Neutral citation: 2002 FCT 882

Ottawa, Ontario, this 16th day of August, 2002

Present: THE HONOURABLE MR. JUSTICE BEAUDRY                                   

BETWEEN:

                                                         COGNOS INCORPORATED

                                                                                                                                                       Applicant

                                                                                 and

                                               MINISTER OF PUBLIC WORKS AND

GOVERNMENT SERVICES

                                                                                                                                                   Respondent

                                               REASONS FOR ORDER AND ORDER

[1]                 This is a motion by Cognos Incorporated ("Applicant") for an immediate interim order staying the operation of a certificate issued by a delegate of the Minister of Public Works and Government Services ("Respondent") under s. 30.13(4) of the Canadian International Trade Tribunal Act, R.S. 1985, c. 47, as amended (the "Act") and enjoining the Respondent from proceeding to award a contract pursuant to an Advance Contract Award Notice ("ACAN") for such period of time as the Court directs.

[2]                 The issue before me was whether I should grant the injunction that the Applicant was seeking. I conclude that the injunction should not be granted. My reasons for this decision are provided below.

[3]                 Correctional Services Canada ("CSC") is the federal government agency for whom products and services would be provided in accordance with the contract that the Respondent seeks to award. The CSC uses a system known as the Offender Management System ("OMS") to gather, store, retrieve and share information on federal offenders.

[4]                 Two elements are necessary for the functioning of the OMS. One of these is the OMS database itself. The other is a method of accessing the database.

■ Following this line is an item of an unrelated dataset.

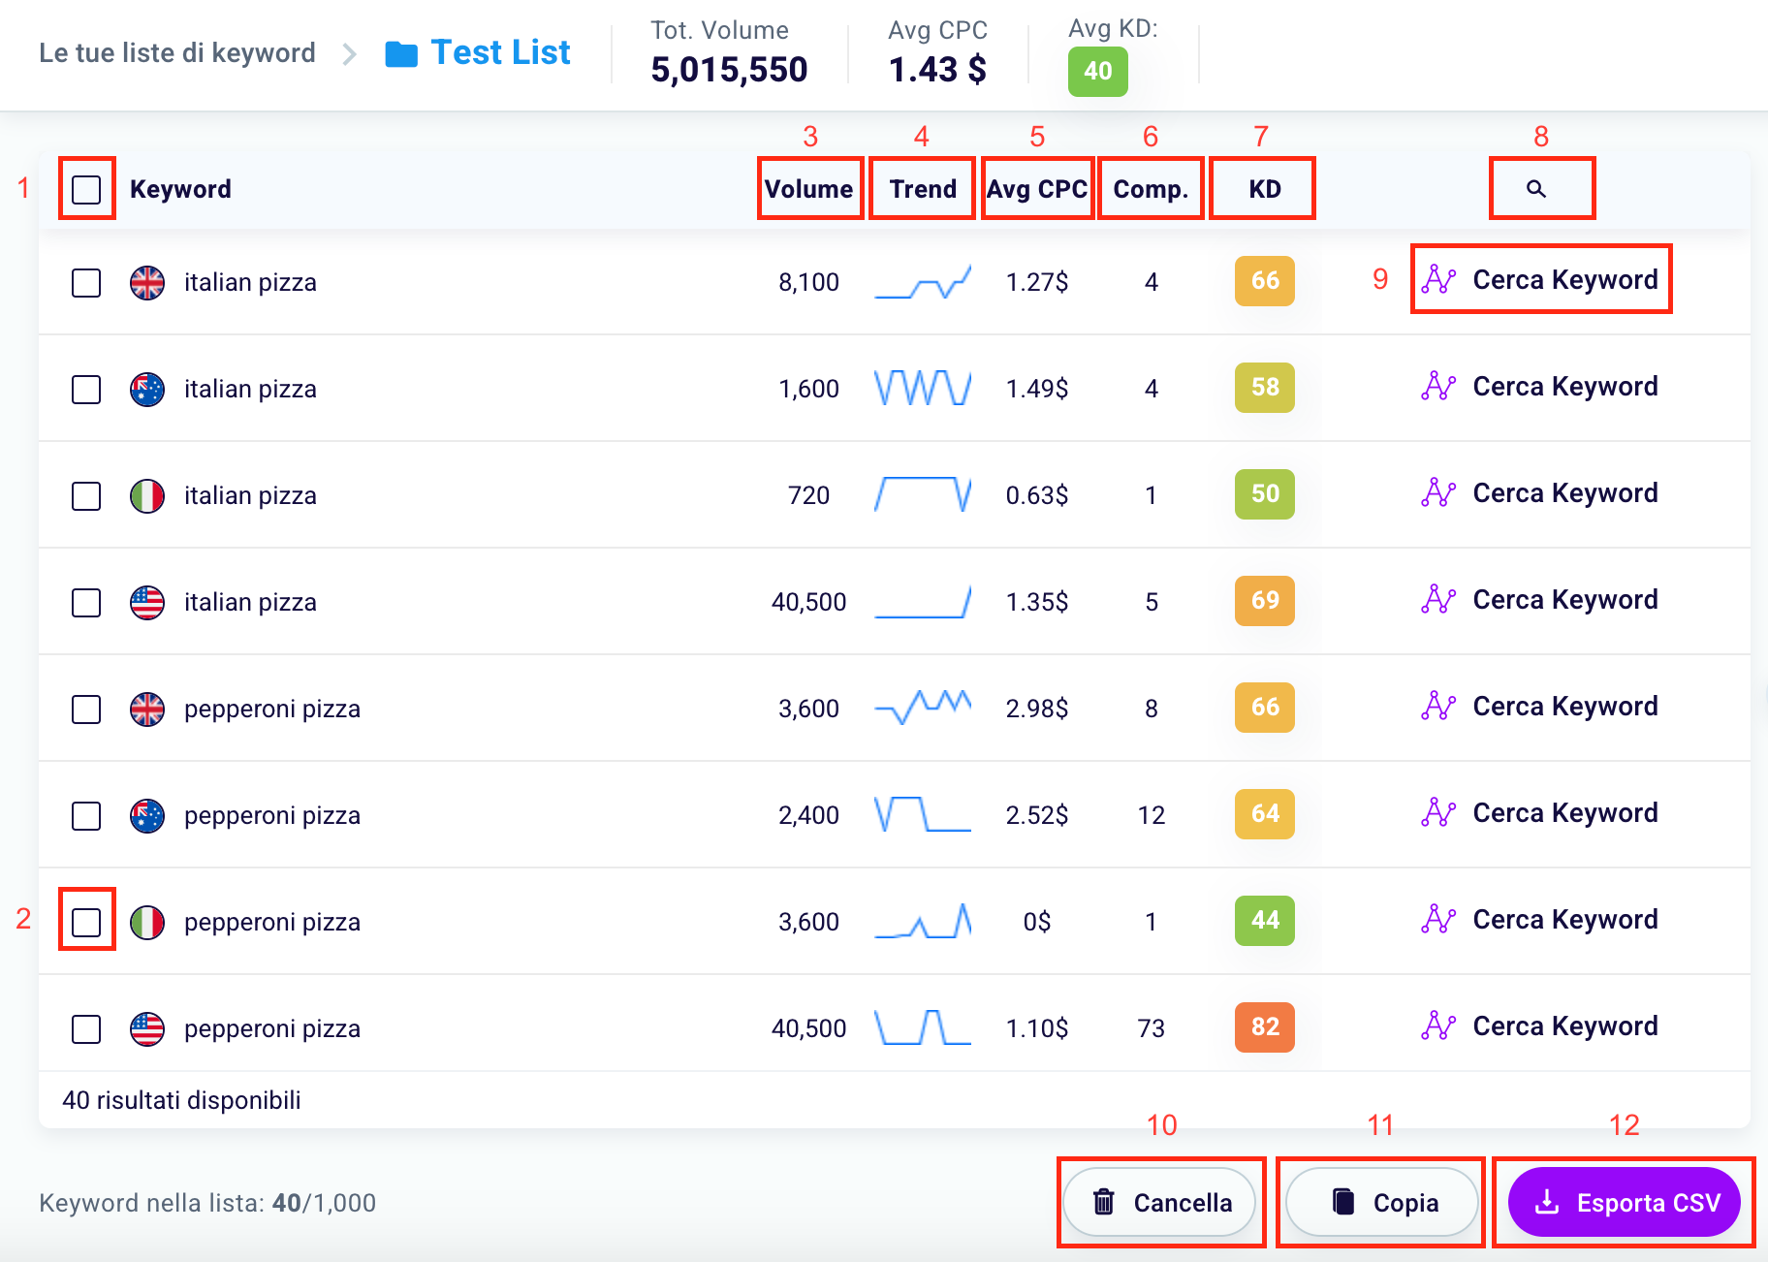Click the UK flag beside first italian pizza
This screenshot has height=1262, width=1768.
click(147, 283)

The current method of accessing the database is through the use of the PowerHouse system developed by the Applicant.

[5]                 Since 1999, CSC has considered making changes with respect to the OMS. The determination to migrate the database; that is, to move it to a different system of storage and retrieval, was made in December 2001, following several months during which CSC elaborated and reviewed project plans. At that time, they determined that only Core Software Corporation ("Core") could provide products and services which fit their needs in this regard.


[6]                 The ACAN with respect to the migration system was issued on April 19, 2002. In the ACAN, the Respondent stated that an award of the contract to a single supplier, or sole source, instead of an open tender competition, was appropriate because Core had what the Respondent understands to be proprietary rights to software that was uniquely qualified for the task at hand.

[7]                 On May 2, 2002, the Applicant challenged the decision and submitted that it was the most highly qualified supplier, and that the contract should be awarded on a competitive basis. Following a subsequent exchange of correspondence between the Applicant and the Respondent, representatives of the two parties and the CSC met on June 17, 2002.

[8]                 The Respondent did not communicate a decision to the Applicant regarding whether or not it would open the contract to competitive bidding. On July 16, 2002, the Applicant filed a complaint with the Canadian International Trade Tribunal ("CITT"), believing that the Respondent and the CSC would proceed imminently with the sole source contract. The complaint was a formal protest requesting that the CITT issue a "Stop Award Order".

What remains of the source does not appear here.